To expand on my previous comment, there's a minor and a major reason resolving N/A is bad. The minor one is that's anticlimactic and throws away work that people did, since it unwinds all trades as if they never happened (including clawing back profits of those who correctly predicted a price movement and then cashed out -- which always surprises people). The major reason is that it can be unfair. This can be subtle but here's a nice extreme example to give the intuition:
Imagine creating a "Will aliens arrive by Christmas?" market. You dump all your money on YES. If aliens show up, resolve to YES, win big. If aliens don't show up, you start stirring up fairness concerns. It wasn't specified whether you meant extraterrestrial aliens. Etc. Get the debate going and then suggest that maybe the fairest thing is to resolve N/A. Everyone gets their money back, no harm no foul. But it was totally rigged! You made a big bet on YES and then found a way to weasel out of paying up when you were proven wrong.
It's not normally so blatant but, well, it's just worth having that in mind, that "just give everyone their money back, no harm no foul" is not necessarily correct. Maybe even be 🤨 at anyone making that argument.

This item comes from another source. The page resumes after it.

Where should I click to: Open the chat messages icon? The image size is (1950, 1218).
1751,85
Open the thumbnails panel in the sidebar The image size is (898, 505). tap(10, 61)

I'm actually pretty uncertain though how to decide in any particular instance whether there's actual vs mere hypothetical/theoretical unfairness. Like in this case we all know that you asked a totally honest question and everyone bet according to their own interpretation of it and the ambiguities that were uncovered were (I think) no more likely to push us towards N/A depending on how the object-level question played out (how smart DALL-E 3 turned out to be, in this case).
So I won't actually suspect any kind of travesty of justice if this one resolves N/A. I just wanted to spell out the theoretical concern.
To review:
CONs of N/A resolution:
Anticlimactic
Throws away work people did trading in the market
It's bad in principle
PROs of N/A:
Untangling the ambiguities is exhausting, invidious work
Even with the theoretical unfairness, it may be the least unfair thing to do?
The market provided valuable information about a real prediction regardless.
(I guess that last one is a mix. The ultimate value of a prediction market is to see the market probability and how it evolves. The final official resolution doesn't change that or undo that value. Except for one minor effect: it sets a bad precedent that makes people less motivated to do the work to make the market probability accurate in the first place if they think N/A is likely.)
So tempting to vote for N/A because I think that's in my own interest but I'm sticking with my principles! In general I think it's worth putting in some work to untangle ambiguities and avoid N/A unless it's really necessary -- and definitely not just because traders are lobbying for it.